:: Supplied records ::
▬▬▬▬▬▬

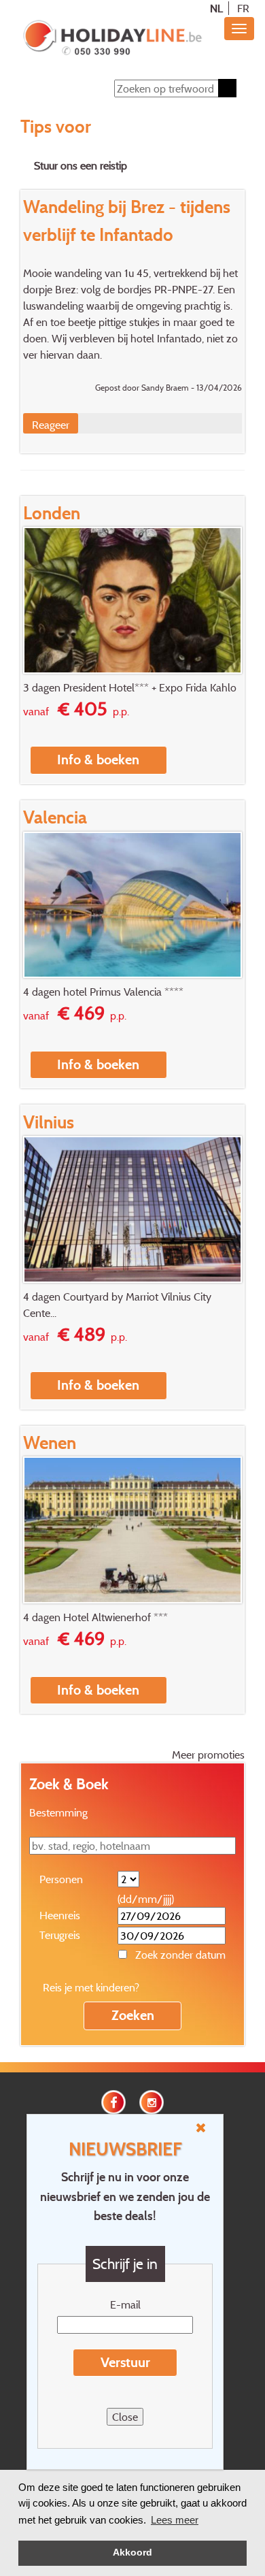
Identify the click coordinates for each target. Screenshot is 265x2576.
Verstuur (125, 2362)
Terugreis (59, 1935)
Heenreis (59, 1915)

▬▬▬▬▬▬

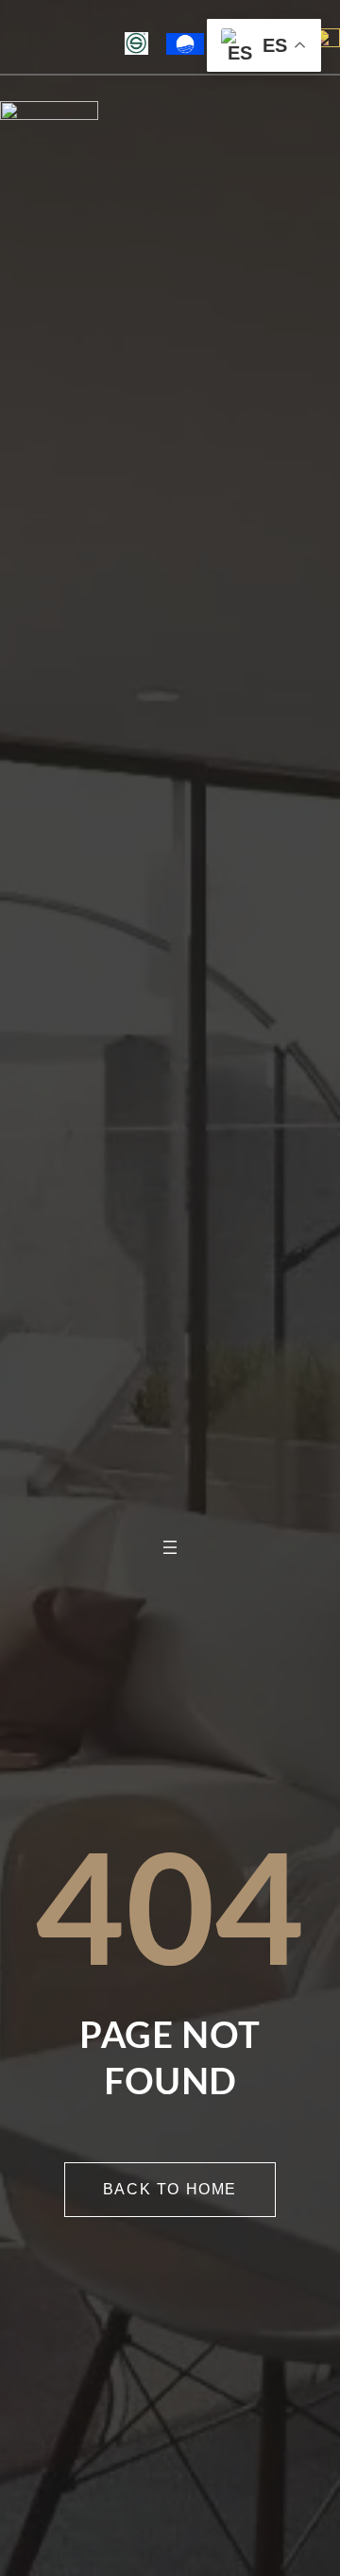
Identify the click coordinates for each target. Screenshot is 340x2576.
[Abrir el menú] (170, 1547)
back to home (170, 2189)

▬▬▬▬▬▬

:: Task details ::
Every line with the string "coordinates" in the material should be returned.

:: Written answer ::
Identify the click coordinates for each target. Screenshot is 265x2576.
Identify the click coordinates for each target. Screenshot is 340x2576.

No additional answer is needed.